Buraya kadar anlattıklarım, küçük mucize dediğim arıların bizler için yapabilecekleridir. Ancak gerçekten yapabiliyorlar mı? dediğiniz zaman, arılardan çok kendimiz için üzücü haberler vermek zorundayım.
Olayın birinci boyutu, tarım ilaçları ve ilaçlaması. Örneğin ayçiçeğinde GDO’lu ürünler piyasayı sarınca, GDO’lu tohumla yetiştiricilik yapmaya başlanınca, arılardan randıman alamıyoruz. GDO, bizim için ne kadar zararlıysa; arılar için de o kadar zararlı. 2014 yazında Trakya’da binlerce koloni arı öldü. Sebebi mi, ilaçlı tohumlar.

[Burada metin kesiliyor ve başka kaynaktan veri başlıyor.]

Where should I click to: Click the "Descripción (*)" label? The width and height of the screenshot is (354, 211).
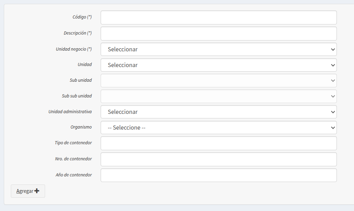[x=78, y=33]
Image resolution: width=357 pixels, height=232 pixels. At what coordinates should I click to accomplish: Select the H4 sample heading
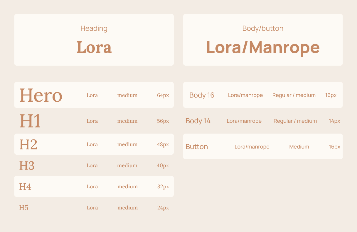click(x=25, y=187)
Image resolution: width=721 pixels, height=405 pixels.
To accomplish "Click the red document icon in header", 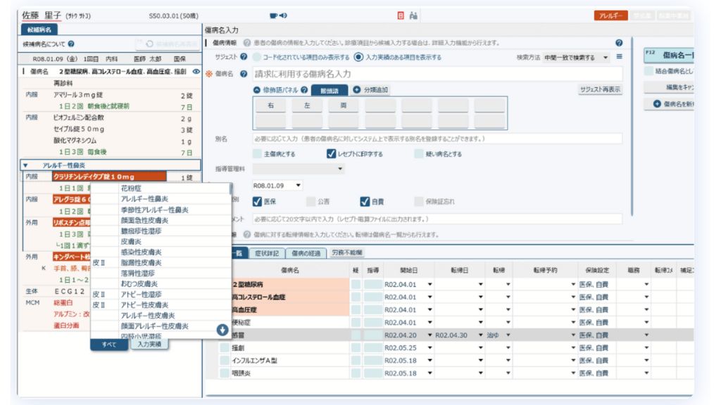I will pos(400,15).
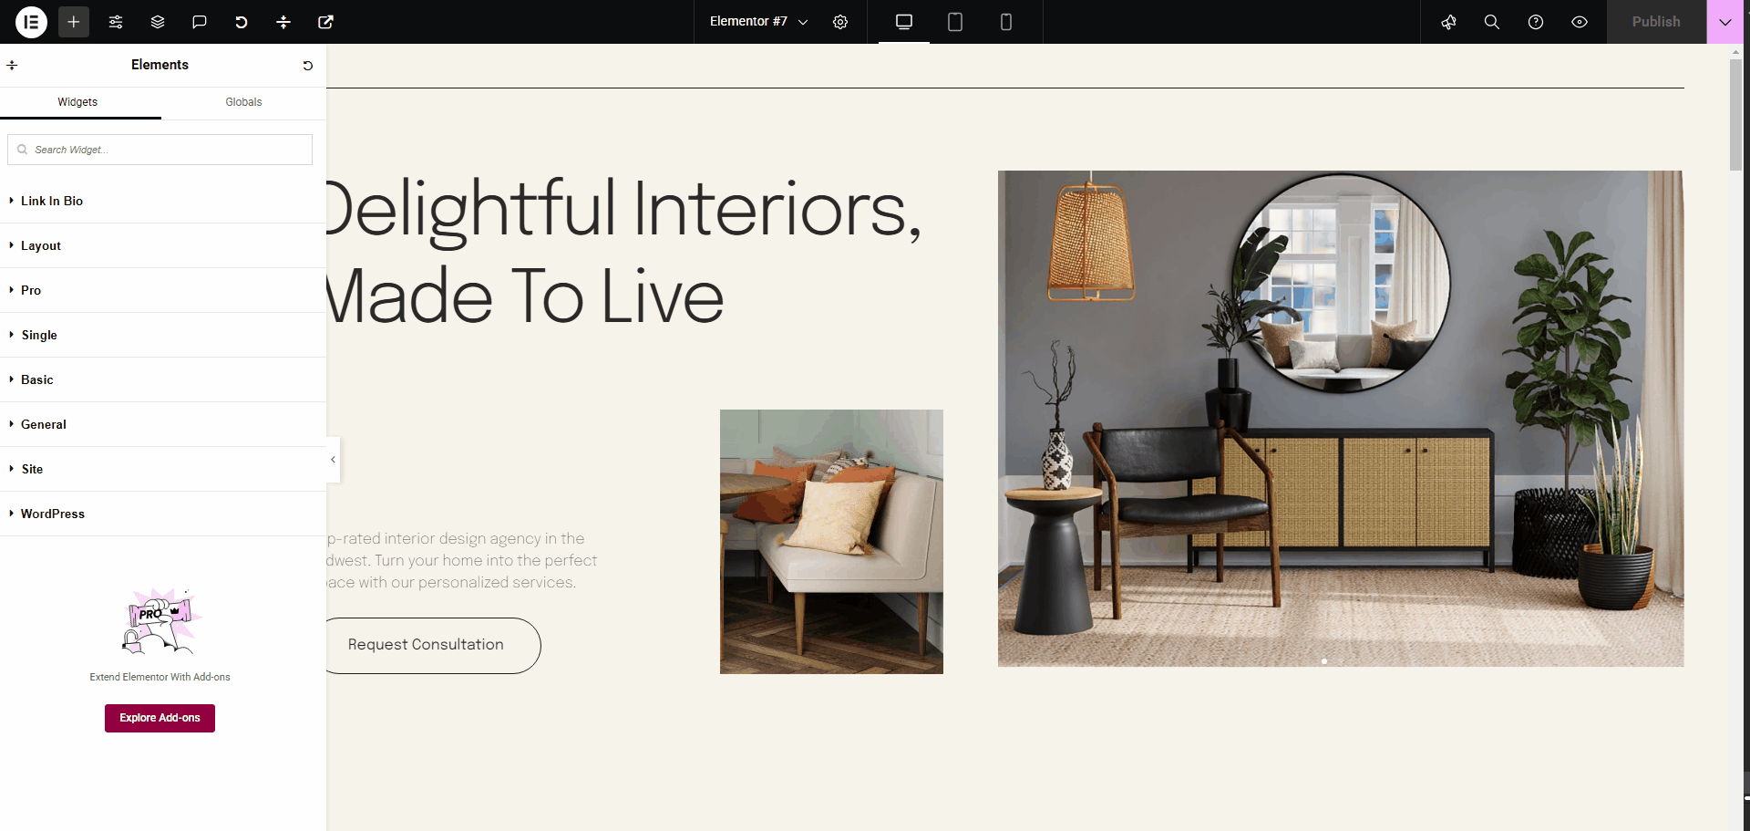Screen dimensions: 1750x831
Task: Open the Notes comment icon
Action: pos(200,22)
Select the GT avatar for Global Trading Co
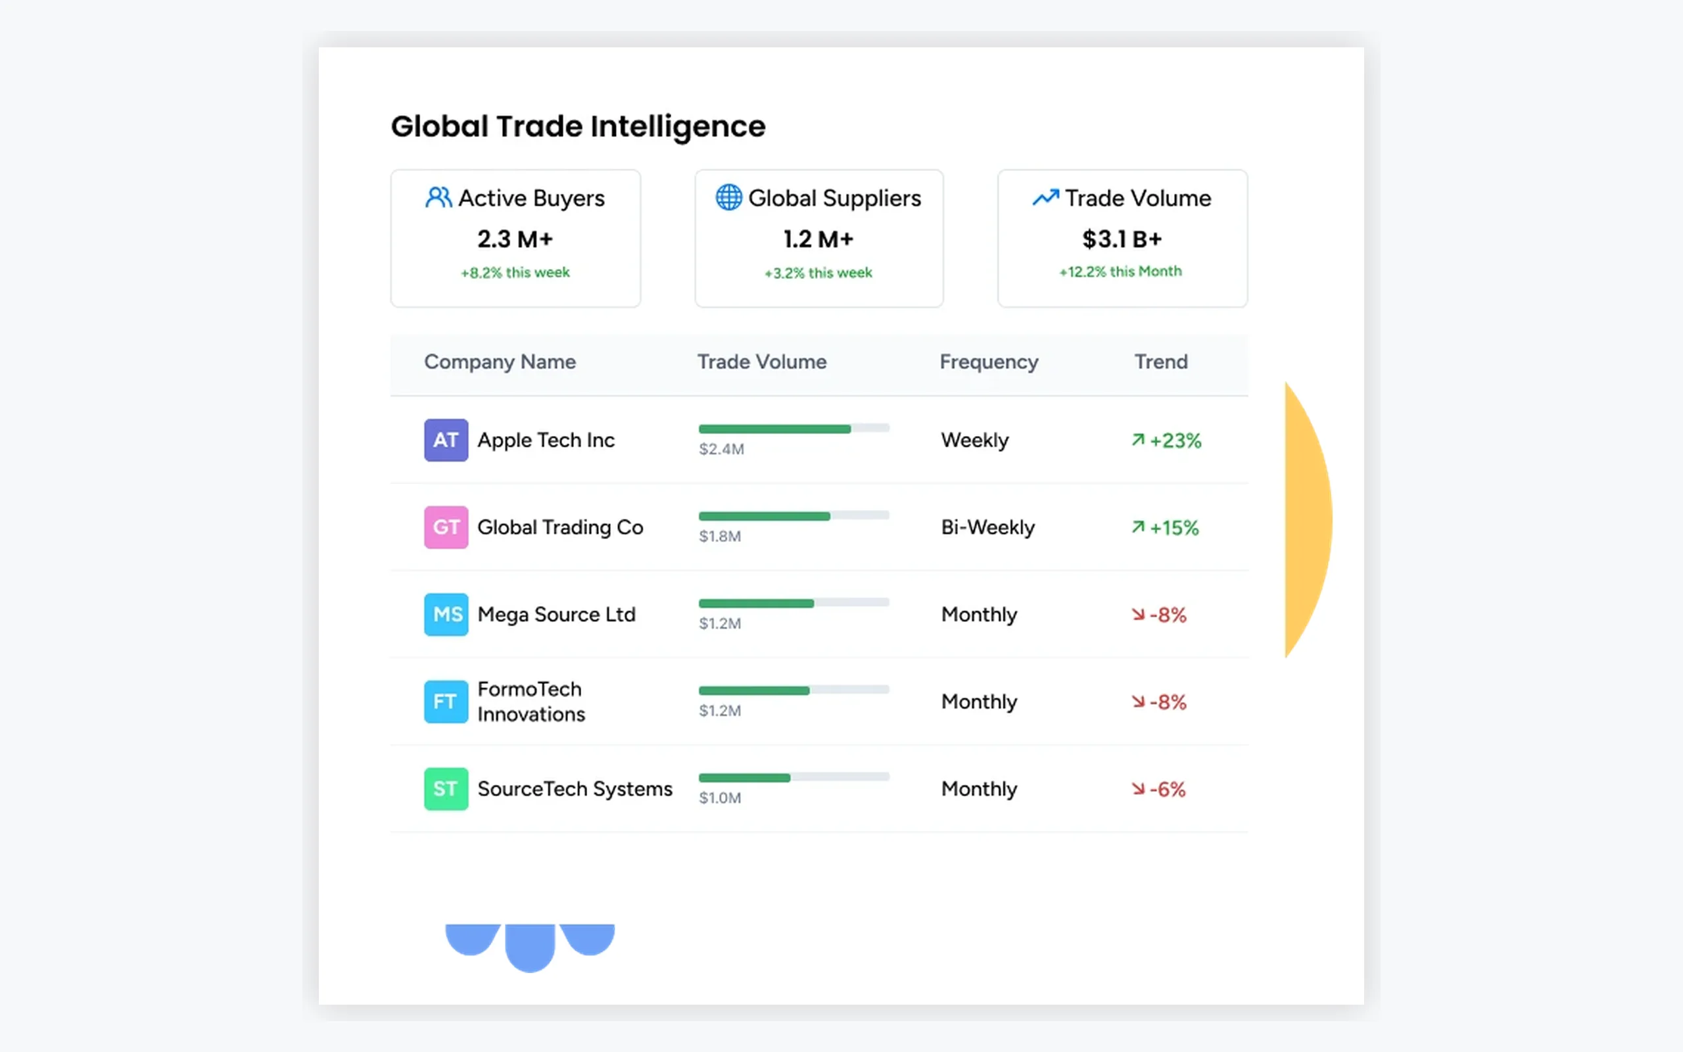 pyautogui.click(x=446, y=527)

Tohumlara zarar gelmesin diye kontakt ilaçlama yapılmış tohumların yetişmesinin ardından ayçiçeği tarlasına giren arılar zehirlenip telef oluyorlar. Düşünün, tohumdaki zehir, ayçiçeğine geçiyor. Aslında bu, bizim için de kara haber. Arılar, küçük olduğu için zehirden daha çabuk etkileniyor ama aynı zehiri, bizim de aldığımızı düşünürseniz durumun vahametini anlarsınız.
Olayın bir de arıcı boyutu var. Arıcının emeğinin karşılığını alamaması, arıcıyı yanlış uygulamalara yöneltiyor. Arıya, şeker şurubu ya da glukoz şurubu vererek üretimi arttırmaya çalışmaları, insan sağlığı açısından zararlı sonuçlara neden oluyor.

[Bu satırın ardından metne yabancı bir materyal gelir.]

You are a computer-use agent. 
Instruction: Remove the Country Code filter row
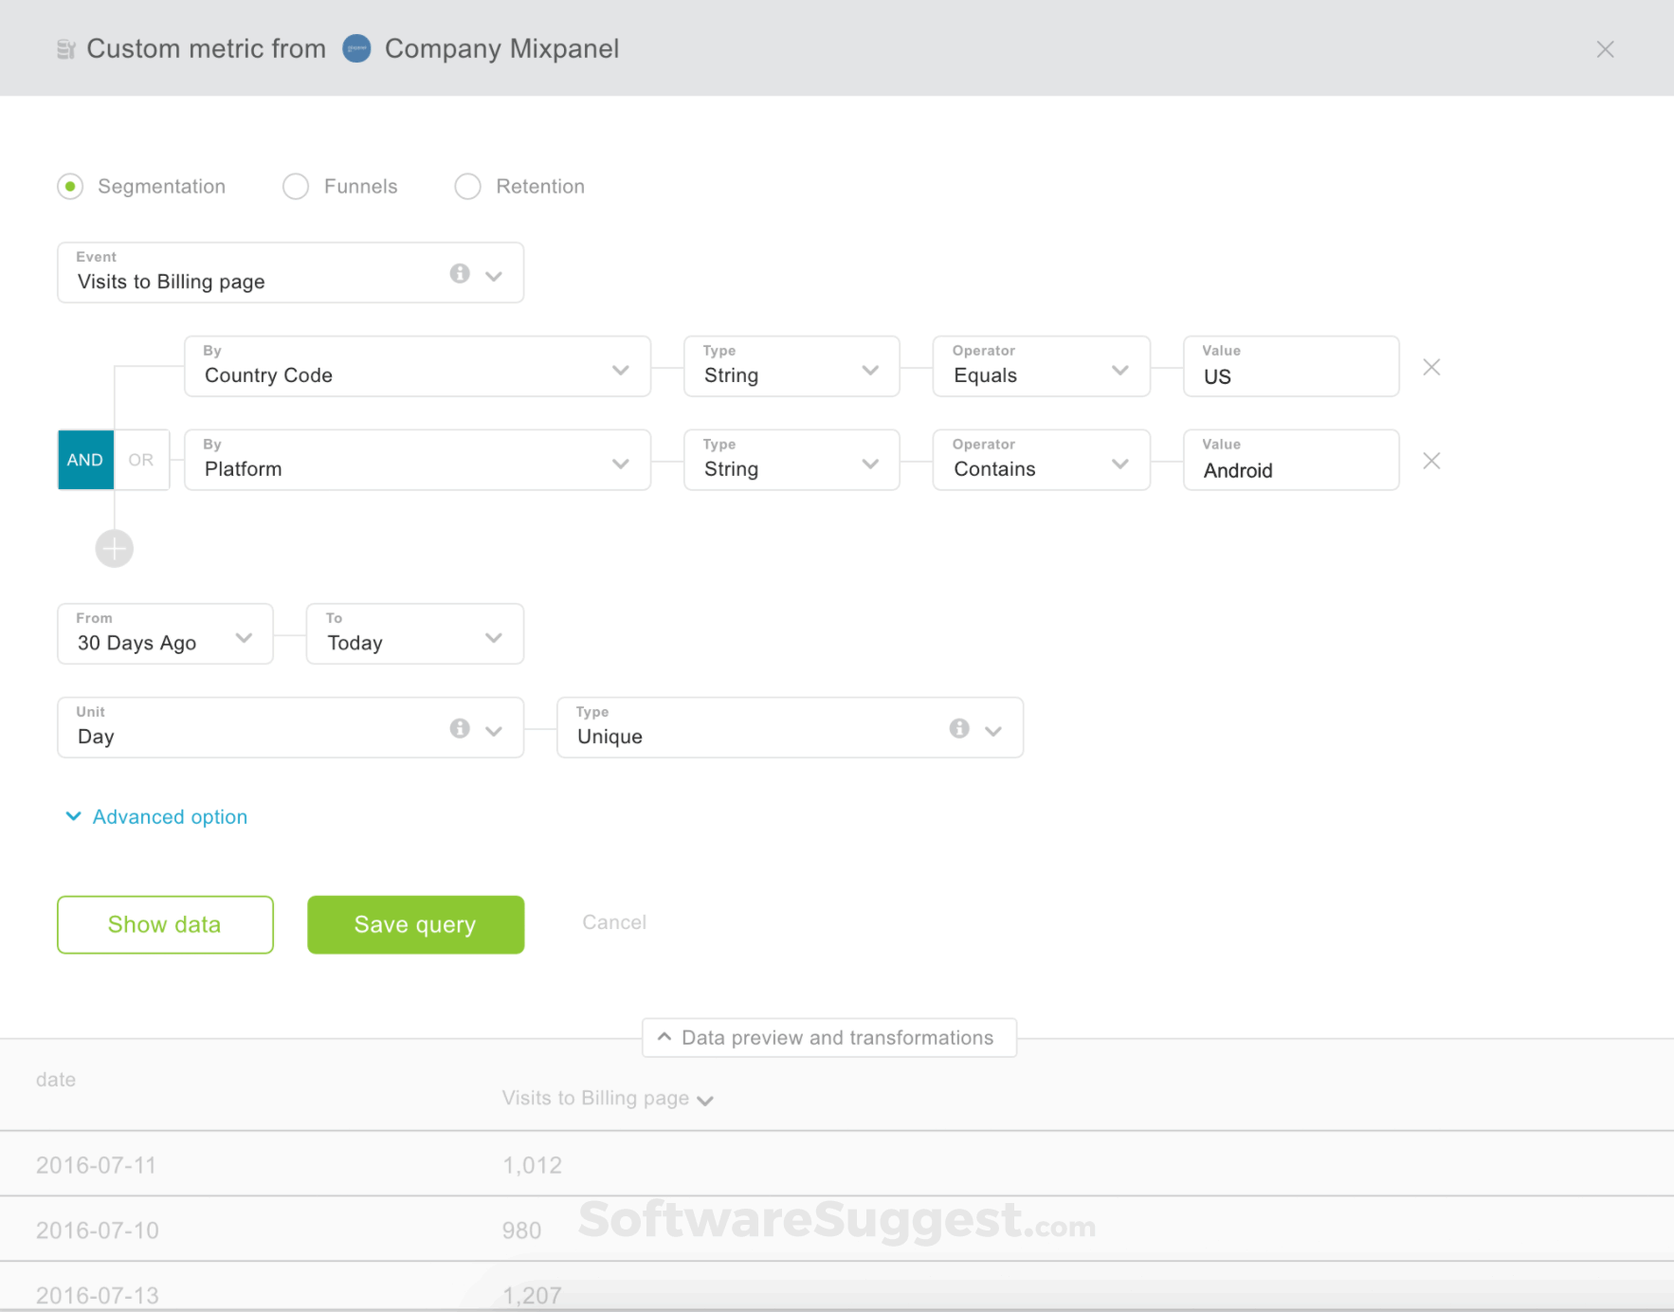(x=1431, y=367)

Tarımsal üretimde, hormon yerine arının kullanılması bizleri hem zehirden koruyacak, hem de sağlıklı bol üretim imkanı sağlayacaktır. Pekii bu konuda mevzuat ne diyor?

Bakın, küçük şeyleri anlatalım dedim ama sonuçta, ülkemizdeki tarımsal üretime ve insan sağlığına geldik…. Daha sağlıklı nesiller yetiştirebilmek için küçük şeylere de dikkat etmemiz gerekiyor galiba.